## Aim of the exercise:
Check every line in the listing below for "Surfaces". Copy the ones where it occurs.

## Record extracts:
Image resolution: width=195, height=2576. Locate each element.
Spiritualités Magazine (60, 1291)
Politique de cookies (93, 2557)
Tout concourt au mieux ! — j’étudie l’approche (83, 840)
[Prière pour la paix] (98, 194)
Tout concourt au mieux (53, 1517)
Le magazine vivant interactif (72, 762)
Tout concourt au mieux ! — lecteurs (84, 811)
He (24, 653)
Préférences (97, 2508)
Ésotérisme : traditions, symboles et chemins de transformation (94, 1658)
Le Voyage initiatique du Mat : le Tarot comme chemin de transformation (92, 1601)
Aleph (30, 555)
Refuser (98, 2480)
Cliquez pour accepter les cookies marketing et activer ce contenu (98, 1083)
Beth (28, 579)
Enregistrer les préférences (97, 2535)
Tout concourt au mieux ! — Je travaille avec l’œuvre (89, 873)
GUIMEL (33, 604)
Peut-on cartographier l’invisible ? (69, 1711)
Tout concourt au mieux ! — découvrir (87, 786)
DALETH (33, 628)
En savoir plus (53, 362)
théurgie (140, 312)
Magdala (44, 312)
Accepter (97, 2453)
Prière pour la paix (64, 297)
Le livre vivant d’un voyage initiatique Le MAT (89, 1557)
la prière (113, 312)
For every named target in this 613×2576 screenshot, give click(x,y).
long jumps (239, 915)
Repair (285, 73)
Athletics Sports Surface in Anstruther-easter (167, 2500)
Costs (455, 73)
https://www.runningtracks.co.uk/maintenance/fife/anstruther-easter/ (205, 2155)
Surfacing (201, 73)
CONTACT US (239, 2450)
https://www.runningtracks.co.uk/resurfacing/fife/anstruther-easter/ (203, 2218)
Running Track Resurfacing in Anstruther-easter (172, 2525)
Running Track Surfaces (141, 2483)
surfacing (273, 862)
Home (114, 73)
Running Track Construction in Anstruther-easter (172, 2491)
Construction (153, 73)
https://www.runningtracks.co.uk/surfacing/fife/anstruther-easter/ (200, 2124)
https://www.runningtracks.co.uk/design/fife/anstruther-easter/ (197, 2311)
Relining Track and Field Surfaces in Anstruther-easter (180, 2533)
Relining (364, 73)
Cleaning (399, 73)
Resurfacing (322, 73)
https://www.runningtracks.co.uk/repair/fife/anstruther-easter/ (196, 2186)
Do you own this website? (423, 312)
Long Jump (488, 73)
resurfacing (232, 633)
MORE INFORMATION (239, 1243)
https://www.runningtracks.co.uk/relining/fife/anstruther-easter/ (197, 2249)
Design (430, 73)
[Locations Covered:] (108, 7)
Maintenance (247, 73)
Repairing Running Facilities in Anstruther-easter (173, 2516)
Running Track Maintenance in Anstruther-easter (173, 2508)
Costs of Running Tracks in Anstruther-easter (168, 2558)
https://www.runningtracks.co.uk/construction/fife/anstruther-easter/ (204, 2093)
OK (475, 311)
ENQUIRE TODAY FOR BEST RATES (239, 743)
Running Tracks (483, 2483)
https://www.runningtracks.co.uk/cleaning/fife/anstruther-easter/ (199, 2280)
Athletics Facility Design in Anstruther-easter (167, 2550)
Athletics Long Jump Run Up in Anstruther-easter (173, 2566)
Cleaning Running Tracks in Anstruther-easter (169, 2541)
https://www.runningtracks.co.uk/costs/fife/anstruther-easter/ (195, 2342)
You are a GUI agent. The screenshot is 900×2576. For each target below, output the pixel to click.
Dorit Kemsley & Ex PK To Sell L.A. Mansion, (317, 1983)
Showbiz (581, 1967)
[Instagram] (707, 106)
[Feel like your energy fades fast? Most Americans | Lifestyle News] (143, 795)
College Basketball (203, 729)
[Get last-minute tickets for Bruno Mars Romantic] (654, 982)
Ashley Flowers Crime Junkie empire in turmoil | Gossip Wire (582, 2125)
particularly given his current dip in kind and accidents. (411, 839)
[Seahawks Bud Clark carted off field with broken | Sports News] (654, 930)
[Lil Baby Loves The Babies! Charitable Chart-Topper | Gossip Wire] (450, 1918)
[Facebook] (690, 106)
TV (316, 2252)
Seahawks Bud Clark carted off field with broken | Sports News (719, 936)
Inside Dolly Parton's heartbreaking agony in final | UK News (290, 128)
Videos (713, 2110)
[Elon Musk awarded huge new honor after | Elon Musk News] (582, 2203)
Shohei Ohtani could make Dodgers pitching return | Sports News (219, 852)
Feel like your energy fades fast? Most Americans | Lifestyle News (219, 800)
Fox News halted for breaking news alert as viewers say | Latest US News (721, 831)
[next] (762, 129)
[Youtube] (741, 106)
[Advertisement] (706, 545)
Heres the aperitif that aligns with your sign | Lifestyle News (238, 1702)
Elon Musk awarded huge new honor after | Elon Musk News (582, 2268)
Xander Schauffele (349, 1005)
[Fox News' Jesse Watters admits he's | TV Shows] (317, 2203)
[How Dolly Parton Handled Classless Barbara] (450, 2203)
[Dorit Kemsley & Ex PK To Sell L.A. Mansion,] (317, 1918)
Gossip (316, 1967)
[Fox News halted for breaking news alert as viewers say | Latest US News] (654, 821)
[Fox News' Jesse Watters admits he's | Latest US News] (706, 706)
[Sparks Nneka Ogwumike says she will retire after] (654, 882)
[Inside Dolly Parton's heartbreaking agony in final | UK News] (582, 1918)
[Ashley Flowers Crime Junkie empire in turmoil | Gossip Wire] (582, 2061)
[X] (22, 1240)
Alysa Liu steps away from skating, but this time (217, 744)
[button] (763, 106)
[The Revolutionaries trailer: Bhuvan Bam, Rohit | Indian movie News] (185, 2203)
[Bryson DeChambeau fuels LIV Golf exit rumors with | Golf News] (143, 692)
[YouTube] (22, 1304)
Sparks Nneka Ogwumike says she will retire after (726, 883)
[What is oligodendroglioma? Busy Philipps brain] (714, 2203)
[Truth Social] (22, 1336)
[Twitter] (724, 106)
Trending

## Answer for this exercise:
Running Track Surfaces (141, 2483)
Relining Track and Field Surfaces in Anstruther-easter (180, 2533)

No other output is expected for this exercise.